The legislation initially had enough support for a veto-proof supermajority, but opposition has surfaced to prevent the legislation from winning approval as written.

In a recent editorial, Police Chief Greg Suhr called for it to be scaled back. Meanwhile, the San Francisco Deputy Sheriffs’ Association came out against it and Mayor Ed Lee threatened to veto the legislation in its current form.

At issue was whether to amend the legislation by including “carve-outs” — exceptions requiring law enforcement to honor ICE requests in cases where offenders are suspected of serious violent crimes, child molestation or human trafficking.

District 6 Sup. Jane Kim, an initial supporter of Avalos’ Due Process for All Ordinance, proposed an amendment that would grant the Sheriff discretion to honor ICE detainer requests in cases where the offender had been convicted of one of the aforementioned crimes in the past seven years.

Kim characterized her amendment as “thoughtful and limited,” but the proposal met with resistance from Avalos and Sup. David Campos. “I am afraid that in the process of trying to do the right thing, we’re going to end up with unintended consequences,” Campos said.

Board President David Chiu indicated that he agreed with including carve-outs in narrow circumstances.

Under S-Comm, if an arrestee shows up in a shared database as an undocumented immigrant, ICE can ask the arresting local law enforcement agency to detain the person in question, even after they would be otherwise eligible for release. Detainer requests, which police have no legal obligation to comply with, are routinely issued without warrants or a requirement to show probable cause.

Avalos’ legislation seeks to extend due process to all San Franciscans by making it illegal for local law enforcement to comply with such requests.
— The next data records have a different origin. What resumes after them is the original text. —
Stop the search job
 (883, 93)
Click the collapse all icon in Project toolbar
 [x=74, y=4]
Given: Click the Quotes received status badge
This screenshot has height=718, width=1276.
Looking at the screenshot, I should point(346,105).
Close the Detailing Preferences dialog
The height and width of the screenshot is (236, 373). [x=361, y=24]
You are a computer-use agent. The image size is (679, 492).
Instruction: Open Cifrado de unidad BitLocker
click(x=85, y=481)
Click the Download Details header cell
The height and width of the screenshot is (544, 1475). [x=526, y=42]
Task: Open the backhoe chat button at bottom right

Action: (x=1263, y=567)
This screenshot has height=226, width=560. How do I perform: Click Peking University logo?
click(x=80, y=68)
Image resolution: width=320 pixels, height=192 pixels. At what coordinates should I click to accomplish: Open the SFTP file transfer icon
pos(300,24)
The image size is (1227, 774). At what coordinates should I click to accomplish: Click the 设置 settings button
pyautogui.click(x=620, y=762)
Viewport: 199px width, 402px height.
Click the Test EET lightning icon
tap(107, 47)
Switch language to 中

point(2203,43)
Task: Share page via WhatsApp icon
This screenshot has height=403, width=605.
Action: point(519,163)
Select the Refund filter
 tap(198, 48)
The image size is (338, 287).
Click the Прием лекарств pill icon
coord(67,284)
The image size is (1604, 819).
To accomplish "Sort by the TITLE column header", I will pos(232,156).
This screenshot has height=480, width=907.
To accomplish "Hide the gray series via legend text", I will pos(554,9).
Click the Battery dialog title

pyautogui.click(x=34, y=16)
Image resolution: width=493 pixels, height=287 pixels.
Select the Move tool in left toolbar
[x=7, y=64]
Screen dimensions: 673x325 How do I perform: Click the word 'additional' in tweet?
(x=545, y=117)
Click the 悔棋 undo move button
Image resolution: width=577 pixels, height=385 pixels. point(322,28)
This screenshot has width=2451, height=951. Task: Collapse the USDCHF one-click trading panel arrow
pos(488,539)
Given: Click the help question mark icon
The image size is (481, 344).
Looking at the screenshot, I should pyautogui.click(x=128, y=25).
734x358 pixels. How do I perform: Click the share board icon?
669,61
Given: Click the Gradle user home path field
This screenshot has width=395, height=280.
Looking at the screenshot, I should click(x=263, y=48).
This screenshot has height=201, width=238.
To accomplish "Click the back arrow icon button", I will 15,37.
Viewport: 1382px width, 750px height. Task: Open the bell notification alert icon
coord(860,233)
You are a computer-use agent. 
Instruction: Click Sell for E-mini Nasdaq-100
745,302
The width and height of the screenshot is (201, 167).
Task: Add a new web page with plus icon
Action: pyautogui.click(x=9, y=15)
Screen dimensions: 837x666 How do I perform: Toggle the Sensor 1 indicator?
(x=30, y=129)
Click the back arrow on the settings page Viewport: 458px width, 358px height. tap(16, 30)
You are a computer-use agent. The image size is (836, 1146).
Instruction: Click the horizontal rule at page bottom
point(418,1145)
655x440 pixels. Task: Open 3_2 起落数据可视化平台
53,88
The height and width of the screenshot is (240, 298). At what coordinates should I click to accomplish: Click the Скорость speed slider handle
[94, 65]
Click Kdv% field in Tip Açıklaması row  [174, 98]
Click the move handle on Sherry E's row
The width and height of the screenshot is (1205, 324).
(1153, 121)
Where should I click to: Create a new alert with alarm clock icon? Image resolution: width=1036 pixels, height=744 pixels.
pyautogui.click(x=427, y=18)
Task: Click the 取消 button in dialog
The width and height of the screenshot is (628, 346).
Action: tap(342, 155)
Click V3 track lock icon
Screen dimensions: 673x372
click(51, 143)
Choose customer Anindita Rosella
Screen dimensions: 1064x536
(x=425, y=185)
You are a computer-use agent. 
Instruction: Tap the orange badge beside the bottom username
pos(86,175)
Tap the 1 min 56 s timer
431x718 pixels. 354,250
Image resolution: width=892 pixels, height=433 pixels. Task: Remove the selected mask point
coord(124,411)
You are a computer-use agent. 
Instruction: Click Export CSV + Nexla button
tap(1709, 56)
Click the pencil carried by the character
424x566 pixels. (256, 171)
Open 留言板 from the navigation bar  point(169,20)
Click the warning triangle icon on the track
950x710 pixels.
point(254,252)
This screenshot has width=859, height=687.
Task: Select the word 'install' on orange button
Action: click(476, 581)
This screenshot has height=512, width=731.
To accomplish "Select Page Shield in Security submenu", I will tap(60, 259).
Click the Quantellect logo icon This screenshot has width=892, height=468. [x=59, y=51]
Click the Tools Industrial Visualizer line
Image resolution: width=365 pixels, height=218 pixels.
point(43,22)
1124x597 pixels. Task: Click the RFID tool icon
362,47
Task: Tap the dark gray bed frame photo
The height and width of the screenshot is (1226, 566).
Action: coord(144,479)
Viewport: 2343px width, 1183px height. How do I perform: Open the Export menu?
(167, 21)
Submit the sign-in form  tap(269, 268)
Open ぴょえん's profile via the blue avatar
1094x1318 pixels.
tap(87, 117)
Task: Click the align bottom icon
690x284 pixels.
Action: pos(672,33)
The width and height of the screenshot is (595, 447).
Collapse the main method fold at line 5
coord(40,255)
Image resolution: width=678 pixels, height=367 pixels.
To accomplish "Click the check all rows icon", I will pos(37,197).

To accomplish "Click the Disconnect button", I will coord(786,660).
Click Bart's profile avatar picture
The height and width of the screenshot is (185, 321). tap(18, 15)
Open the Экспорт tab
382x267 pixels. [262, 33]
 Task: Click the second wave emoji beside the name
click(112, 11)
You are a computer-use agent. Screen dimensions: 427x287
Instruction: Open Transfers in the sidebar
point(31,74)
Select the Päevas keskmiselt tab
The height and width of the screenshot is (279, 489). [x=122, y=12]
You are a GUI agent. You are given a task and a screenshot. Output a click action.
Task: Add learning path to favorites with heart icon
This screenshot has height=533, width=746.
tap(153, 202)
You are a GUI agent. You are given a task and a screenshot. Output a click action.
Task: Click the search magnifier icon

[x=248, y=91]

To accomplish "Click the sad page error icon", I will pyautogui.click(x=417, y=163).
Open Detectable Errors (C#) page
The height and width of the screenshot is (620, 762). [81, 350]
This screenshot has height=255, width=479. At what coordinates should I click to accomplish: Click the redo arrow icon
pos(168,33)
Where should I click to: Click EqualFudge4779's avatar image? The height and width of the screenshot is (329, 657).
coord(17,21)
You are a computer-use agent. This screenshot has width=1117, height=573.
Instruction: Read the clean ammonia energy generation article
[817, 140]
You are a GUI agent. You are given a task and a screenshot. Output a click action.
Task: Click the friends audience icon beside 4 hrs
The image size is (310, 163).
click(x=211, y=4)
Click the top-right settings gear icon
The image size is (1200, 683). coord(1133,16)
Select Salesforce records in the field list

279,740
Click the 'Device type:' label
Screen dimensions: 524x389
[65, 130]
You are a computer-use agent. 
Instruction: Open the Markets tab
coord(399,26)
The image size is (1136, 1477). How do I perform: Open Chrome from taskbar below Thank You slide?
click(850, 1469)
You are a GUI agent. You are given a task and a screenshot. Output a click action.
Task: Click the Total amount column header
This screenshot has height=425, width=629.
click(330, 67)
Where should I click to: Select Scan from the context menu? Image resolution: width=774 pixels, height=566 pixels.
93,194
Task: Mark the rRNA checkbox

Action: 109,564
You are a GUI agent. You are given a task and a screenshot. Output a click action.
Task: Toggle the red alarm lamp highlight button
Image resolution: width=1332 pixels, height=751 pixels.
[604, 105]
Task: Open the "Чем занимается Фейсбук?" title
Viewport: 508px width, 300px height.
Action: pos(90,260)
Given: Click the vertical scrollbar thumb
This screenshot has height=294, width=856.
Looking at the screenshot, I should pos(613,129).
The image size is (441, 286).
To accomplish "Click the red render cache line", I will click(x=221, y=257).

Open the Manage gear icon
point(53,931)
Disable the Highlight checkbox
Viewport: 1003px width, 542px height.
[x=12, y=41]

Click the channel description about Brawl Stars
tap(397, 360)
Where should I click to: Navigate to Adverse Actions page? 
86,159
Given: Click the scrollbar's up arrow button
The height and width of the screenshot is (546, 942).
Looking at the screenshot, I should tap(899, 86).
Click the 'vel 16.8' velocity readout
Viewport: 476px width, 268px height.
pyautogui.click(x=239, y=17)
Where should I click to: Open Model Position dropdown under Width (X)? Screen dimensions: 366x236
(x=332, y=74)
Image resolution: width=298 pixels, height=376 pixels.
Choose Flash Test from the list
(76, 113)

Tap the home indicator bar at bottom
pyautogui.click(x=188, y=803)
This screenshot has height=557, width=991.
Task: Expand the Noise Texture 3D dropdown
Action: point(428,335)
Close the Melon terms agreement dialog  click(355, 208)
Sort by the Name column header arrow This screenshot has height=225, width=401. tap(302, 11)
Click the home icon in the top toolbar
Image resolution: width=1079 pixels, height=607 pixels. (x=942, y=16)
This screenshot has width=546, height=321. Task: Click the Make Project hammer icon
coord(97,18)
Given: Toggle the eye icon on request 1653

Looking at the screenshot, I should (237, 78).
In San Francisco, ICE detainer requests issued under S-Comm have resulted in at least 784 deportations since 2010.

The Board Chamber at City Hall was filled to capacity with supporters of Avalos’ legislation before the hearing even began. The line to get into the main chamber stretched all the way down the hallway to the first overflow room, which had standing room only just five minutes after the meeting began. When Avalos initially stood to speak, the chamber resonated with chants of “Si se puede! Si se puede!”

 

Cinthya Muñoz, Immigrant Rights Organizer with Causa Justa, remained hopeful despite the setbacks. “We’re excited that we were able to push back on the amendments being proposed because of how they would impact the vast majority of our communities,” she said. “And we’re still hopeful that we’ll be able to get our Due Process for All policy passed next week.”

Up until recently, Lee lacked veto power due to the ordinance’s supermajority approval. But when Avalos lost his supermajority support due to what he called “political pressure,” Lee regained that power. “Whether it’s relationships directly with the police chief, the mayor, the Police Officers Association,” Avalos told the Guardian, “[the pressure] kind of withered eight sponsor support for not having carve-outs.”

Not to be deterred, however, are those groups and individuals fighting for Due Process for All. Following the continuation announcement, the throngs of supporters filed out of the main chamber and down into the lobby of City Hall, where they gathered and prepared for another hearing, same time, same place.

“It’s actually really great because I think it gives us a bigger chance for the supervisors to hear from community members,” Muñoz said. “That what community wants is Due Process for All, everybody to be treated equally and to not make a differentiation between who’s worth it in our communities.”